Problem to work on: Arrange every line of the material below as a Markdown table with two columns, Row and Line. Give each non-blank line its own row number and leave out the blank lines.
====== Data shown
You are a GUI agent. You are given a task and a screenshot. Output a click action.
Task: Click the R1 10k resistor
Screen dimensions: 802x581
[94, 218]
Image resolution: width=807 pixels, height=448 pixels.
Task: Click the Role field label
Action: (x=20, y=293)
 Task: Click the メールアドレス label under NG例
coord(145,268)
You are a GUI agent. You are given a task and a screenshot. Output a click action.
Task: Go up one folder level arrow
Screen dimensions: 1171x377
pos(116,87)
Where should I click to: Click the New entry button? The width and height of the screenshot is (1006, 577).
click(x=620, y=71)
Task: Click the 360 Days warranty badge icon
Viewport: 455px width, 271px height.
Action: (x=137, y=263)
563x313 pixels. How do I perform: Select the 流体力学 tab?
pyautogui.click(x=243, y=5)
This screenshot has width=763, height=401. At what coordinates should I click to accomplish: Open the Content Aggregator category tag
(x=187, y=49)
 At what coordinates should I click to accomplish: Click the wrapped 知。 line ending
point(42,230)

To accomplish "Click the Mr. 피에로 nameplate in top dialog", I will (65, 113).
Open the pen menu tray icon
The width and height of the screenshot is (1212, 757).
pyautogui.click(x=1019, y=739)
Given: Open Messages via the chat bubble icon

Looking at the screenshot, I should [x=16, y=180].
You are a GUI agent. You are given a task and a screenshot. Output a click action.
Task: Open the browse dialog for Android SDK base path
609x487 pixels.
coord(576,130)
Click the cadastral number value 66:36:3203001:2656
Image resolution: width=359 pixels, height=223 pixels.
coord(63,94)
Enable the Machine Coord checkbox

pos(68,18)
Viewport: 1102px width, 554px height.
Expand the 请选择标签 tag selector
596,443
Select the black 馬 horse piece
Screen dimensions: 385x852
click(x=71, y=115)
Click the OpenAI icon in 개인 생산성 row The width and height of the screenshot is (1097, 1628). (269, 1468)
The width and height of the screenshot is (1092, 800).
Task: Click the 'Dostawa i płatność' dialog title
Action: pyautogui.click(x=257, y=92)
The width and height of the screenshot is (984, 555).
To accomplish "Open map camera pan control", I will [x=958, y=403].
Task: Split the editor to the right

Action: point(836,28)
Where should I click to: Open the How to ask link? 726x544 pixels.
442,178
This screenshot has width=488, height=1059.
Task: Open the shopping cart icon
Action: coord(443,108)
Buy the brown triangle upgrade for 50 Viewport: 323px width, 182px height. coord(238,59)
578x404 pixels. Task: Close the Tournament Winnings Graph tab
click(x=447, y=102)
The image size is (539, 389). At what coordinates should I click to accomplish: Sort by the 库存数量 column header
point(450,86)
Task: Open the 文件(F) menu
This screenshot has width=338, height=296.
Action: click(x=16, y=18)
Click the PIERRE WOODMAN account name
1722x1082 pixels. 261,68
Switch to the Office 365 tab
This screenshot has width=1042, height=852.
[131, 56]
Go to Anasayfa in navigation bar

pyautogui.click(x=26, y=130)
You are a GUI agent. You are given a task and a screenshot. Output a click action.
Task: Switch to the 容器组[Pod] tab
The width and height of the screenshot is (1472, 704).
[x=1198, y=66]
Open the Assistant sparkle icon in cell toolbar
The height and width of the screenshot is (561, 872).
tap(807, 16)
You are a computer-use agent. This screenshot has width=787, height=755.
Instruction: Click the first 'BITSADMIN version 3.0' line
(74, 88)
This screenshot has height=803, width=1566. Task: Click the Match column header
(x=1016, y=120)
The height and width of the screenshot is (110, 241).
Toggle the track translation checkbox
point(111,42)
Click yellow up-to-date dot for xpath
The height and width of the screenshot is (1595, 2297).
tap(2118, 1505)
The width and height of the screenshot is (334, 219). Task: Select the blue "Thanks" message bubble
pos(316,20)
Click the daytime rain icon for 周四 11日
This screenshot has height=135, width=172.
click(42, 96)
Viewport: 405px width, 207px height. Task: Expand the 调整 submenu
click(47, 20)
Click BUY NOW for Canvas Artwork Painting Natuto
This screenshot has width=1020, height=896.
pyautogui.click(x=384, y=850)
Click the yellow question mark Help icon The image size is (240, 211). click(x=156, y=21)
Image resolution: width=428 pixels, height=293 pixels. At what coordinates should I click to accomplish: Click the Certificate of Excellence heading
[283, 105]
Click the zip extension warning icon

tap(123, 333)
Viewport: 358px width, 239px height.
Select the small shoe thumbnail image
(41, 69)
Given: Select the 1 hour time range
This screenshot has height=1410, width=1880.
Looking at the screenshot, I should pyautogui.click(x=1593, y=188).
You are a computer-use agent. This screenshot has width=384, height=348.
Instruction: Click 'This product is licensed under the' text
============
Task answer:
| Row | Line |
|---|---|
| 1 | You are a GUI agent. You are given a task and a screenshot. Output a click action. |
| 2 | Task: Click the R1 10k resistor |
| 3 | Screen dimensions: 802x581 |
| 4 | [94, 218] |
| 5 | Image resolution: width=807 pixels, height=448 pixels. |
| 6 | Task: Click the Role field label |
| 7 | Action: (x=20, y=293) |
| 8 |  Task: Click the メールアドレス label under NG例 |
| 9 | coord(145,268) |
| 10 | You are a GUI agent. You are given a task and a screenshot. Output a click action. |
| 11 | Task: Go up one folder level arrow |
| 12 | Screen dimensions: 1171x377 |
| 13 | pos(116,87) |
| 14 | Where should I click to: Click the New entry button? The width and height of the screenshot is (1006, 577). |
| 15 | click(x=620, y=71) |
| 16 | Task: Click the 360 Days warranty badge icon |
| 17 | Viewport: 455px width, 271px height. |
| 18 | Action: (x=137, y=263) |
| 19 | 563x313 pixels. How do I perform: Select the 流体力学 tab? |
| 20 | pyautogui.click(x=243, y=5) |
| 21 | This screenshot has width=763, height=401. At what coordinates should I click to accomplish: Open the Content Aggregator category tag |
| 22 | (x=187, y=49) |
| 23 |  At what coordinates should I click to accomplish: Click the wrapped 知。 line ending |
| 24 | point(42,230) |
| 25 | To accomplish "Click the Mr. 피에로 nameplate in top dialog", I will (65, 113). |
| 26 | Open the pen menu tray icon |
| 27 | The width and height of the screenshot is (1212, 757). |
| 28 | pyautogui.click(x=1019, y=739) |
| 29 | Given: Open Messages via the chat bubble icon |
| 30 | Looking at the screenshot, I should [x=16, y=180]. |
| 31 | You are a GUI agent. You are given a task and a screenshot. Output a click action. |
| 32 | Task: Open the browse dialog for Android SDK base path |
| 33 | 609x487 pixels. |
| 34 | coord(576,130) |
| 35 | Click the cadastral number value 66:36:3203001:2656 |
| 36 | Image resolution: width=359 pixels, height=223 pixels. |
| 37 | coord(63,94) |
| 38 | Enable the Machine Coord checkbox |
| 39 | pos(68,18) |
| 40 | Viewport: 1102px width, 554px height. |
| 41 | Expand the 请选择标签 tag selector |
| 42 | 596,443 |
| 43 | Select the black 馬 horse piece |
| 44 | Screen dimensions: 385x852 |
| 45 | click(x=71, y=115) |
| 46 | Click the OpenAI icon in 개인 생산성 row The width and height of the screenshot is (1097, 1628). (269, 1468) |
| 47 | The width and height of the screenshot is (1092, 800). |
| 48 | Task: Click the 'Dostawa i płatność' dialog title |
| 49 | Action: pyautogui.click(x=257, y=92) |
| 50 | The width and height of the screenshot is (984, 555). |
| 51 | To accomplish "Open map camera pan control", I will [x=958, y=403]. |
| 52 | Task: Split the editor to the right |
| 53 | Action: point(836,28) |
| 54 | Where should I click to: Open the How to ask link? 726x544 pixels. |
| 55 | 442,178 |
| 56 | This screenshot has width=488, height=1059. |
| 57 | Task: Open the shopping cart icon |
| 58 | Action: coord(443,108) |
| 59 | Buy the brown triangle upgrade for 50 Viewport: 323px width, 182px height. coord(238,59) |
| 60 | 578x404 pixels. Task: Close the Tournament Winnings Graph tab |
| 61 | click(x=447, y=102) |
| 62 | The image size is (539, 389). At what coordinates should I click to accomplish: Sort by the 库存数量 column header |
| 63 | point(450,86) |
| 64 | Task: Open the 文件(F) menu |
| 65 | This screenshot has width=338, height=296. |
| 66 | Action: click(x=16, y=18) |
| 67 | Click the PIERRE WOODMAN account name |
| 68 | 1722x1082 pixels. 261,68 |
| 69 | Switch to the Office 365 tab |
| 70 | This screenshot has width=1042, height=852. |
| 71 | [131, 56] |
| 72 | Go to Anasayfa in navigation bar |
| 73 | pyautogui.click(x=26, y=130) |
| 74 | You are a GUI agent. You are given a task and a screenshot. Output a click action. |
| 75 | Task: Switch to the 容器组[Pod] tab |
| 76 | The width and height of the screenshot is (1472, 704). |
| 77 | [x=1198, y=66] |
| 78 | Open the Assistant sparkle icon in cell toolbar |
| 79 | The height and width of the screenshot is (561, 872). |
| 80 | tap(807, 16) |
| 81 | You are a computer-use agent. This screenshot has width=787, height=755. |
| 82 | Instruction: Click the first 'BITSADMIN version 3.0' line |
| 83 | (74, 88) |
| 84 | This screenshot has height=803, width=1566. Task: Click the Match column header |
| 85 | (x=1016, y=120) |
| 86 | The height and width of the screenshot is (110, 241). |
| 87 | Toggle the track translation checkbox |
| 88 | point(111,42) |
| 89 | Click yellow up-to-date dot for xpath |
| 90 | The height and width of the screenshot is (1595, 2297). |
| 91 | tap(2118, 1505) |
| 92 | The width and height of the screenshot is (334, 219). Task: Select the blue "Thanks" message bubble |
| 93 | pos(316,20) |
| 94 | Click the daytime rain icon for 周四 11日 |
| 95 | This screenshot has height=135, width=172. |
| 96 | click(42, 96) |
| 97 | Viewport: 405px width, 207px height. Task: Expand the 调整 submenu |
| 98 | click(47, 20) |
| 99 | Click BUY NOW for Canvas Artwork Painting Natuto |
| 100 | This screenshot has width=1020, height=896. |
| 101 | pyautogui.click(x=384, y=850) |
| 102 | Click the yellow question mark Help icon The image size is (240, 211). click(x=156, y=21) |
| 103 | Image resolution: width=428 pixels, height=293 pixels. At what coordinates should I click to accomplish: Click the Certificate of Excellence heading |
| 104 | [283, 105] |
| 105 | Click the zip extension warning icon |
| 106 | tap(123, 333) |
| 107 | Viewport: 358px width, 239px height. |
| 108 | Select the small shoe thumbnail image |
| 109 | (41, 69) |
| 110 | Given: Select the 1 hour time range |
| 111 | This screenshot has height=1410, width=1880. |
| 112 | Looking at the screenshot, I should pyautogui.click(x=1593, y=188). |
| 113 | You are a computer-use agent. This screenshot has width=384, height=348. |
| 114 | Instruction: Click 'This product is licensed under the' text |